___ Working data
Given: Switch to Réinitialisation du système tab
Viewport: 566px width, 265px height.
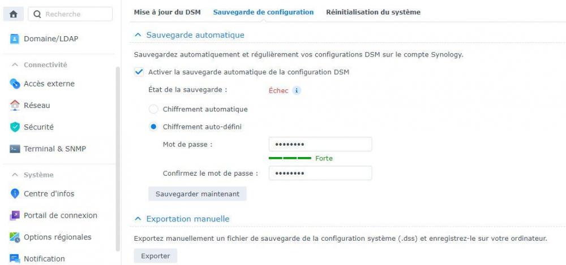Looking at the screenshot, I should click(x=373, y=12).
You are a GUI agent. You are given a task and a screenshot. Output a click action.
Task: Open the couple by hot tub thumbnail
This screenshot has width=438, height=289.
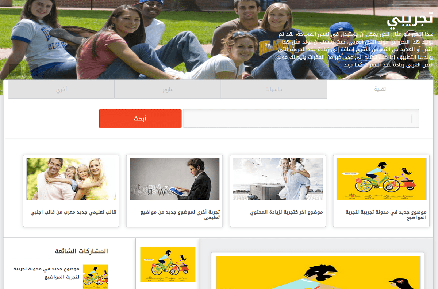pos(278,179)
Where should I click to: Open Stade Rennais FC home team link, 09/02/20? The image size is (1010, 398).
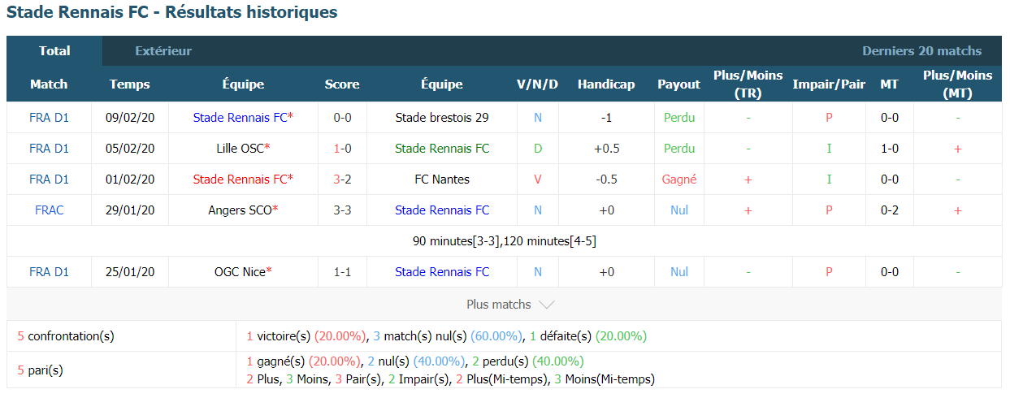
______
___ Working data
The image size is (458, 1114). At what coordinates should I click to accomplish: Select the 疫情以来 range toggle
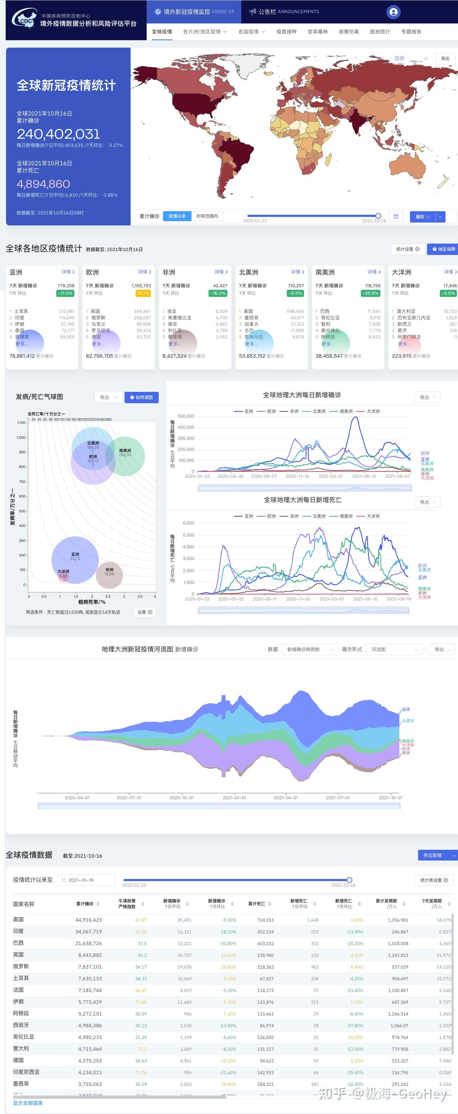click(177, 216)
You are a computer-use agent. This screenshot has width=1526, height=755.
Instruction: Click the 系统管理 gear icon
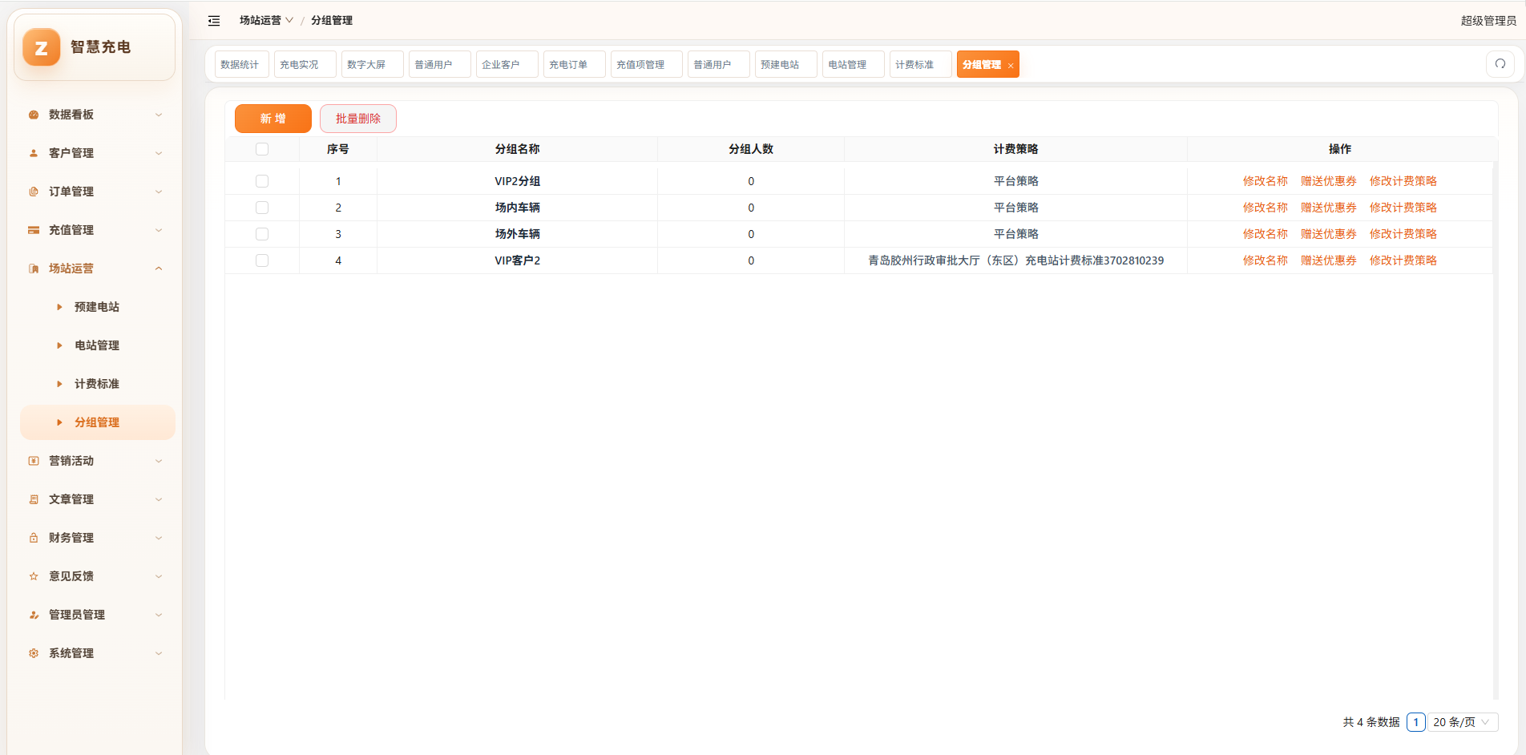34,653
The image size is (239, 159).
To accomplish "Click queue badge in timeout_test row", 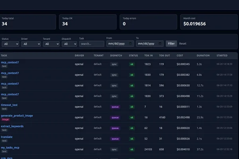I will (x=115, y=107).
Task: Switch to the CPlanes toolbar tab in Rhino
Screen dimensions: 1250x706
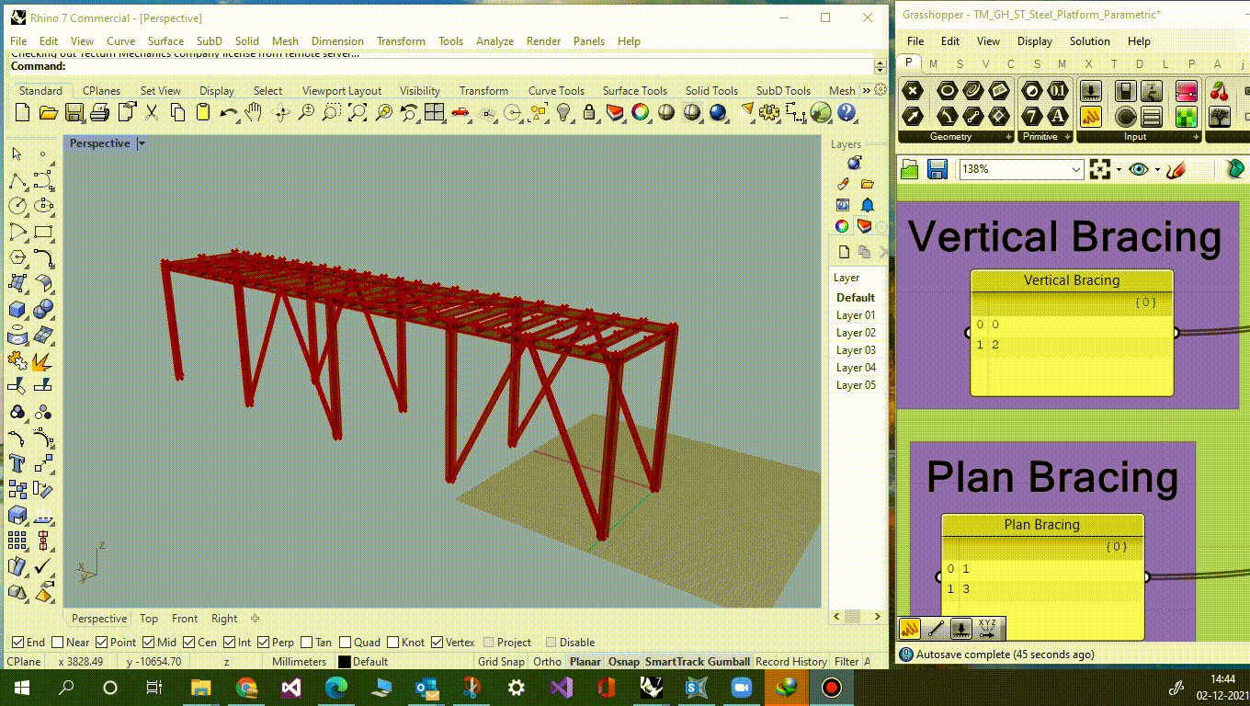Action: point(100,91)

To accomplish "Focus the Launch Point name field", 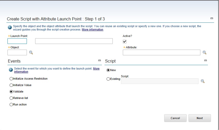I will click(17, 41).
______
Prompt
Rewrite the items starting at the line containing "Given: Switch to" and ending at the line containing "Where should I", swapping "thumbnail" for "preview" and keeping everything else the same. Leave the pictures out of your answer.

Solution
Given: Switch to Réinitialisation du système tab
Viewport: 566px width, 265px height.
Looking at the screenshot, I should click(x=373, y=12).
You are a GUI agent. You are given a task and a screenshot. Output a click action.
Task: Open the couple by hot tub preview
This screenshot has width=438, height=289.
pos(278,179)
Where should I click to: Open Stade Rennais FC home team link, 09/02/20? The image size is (1010, 398).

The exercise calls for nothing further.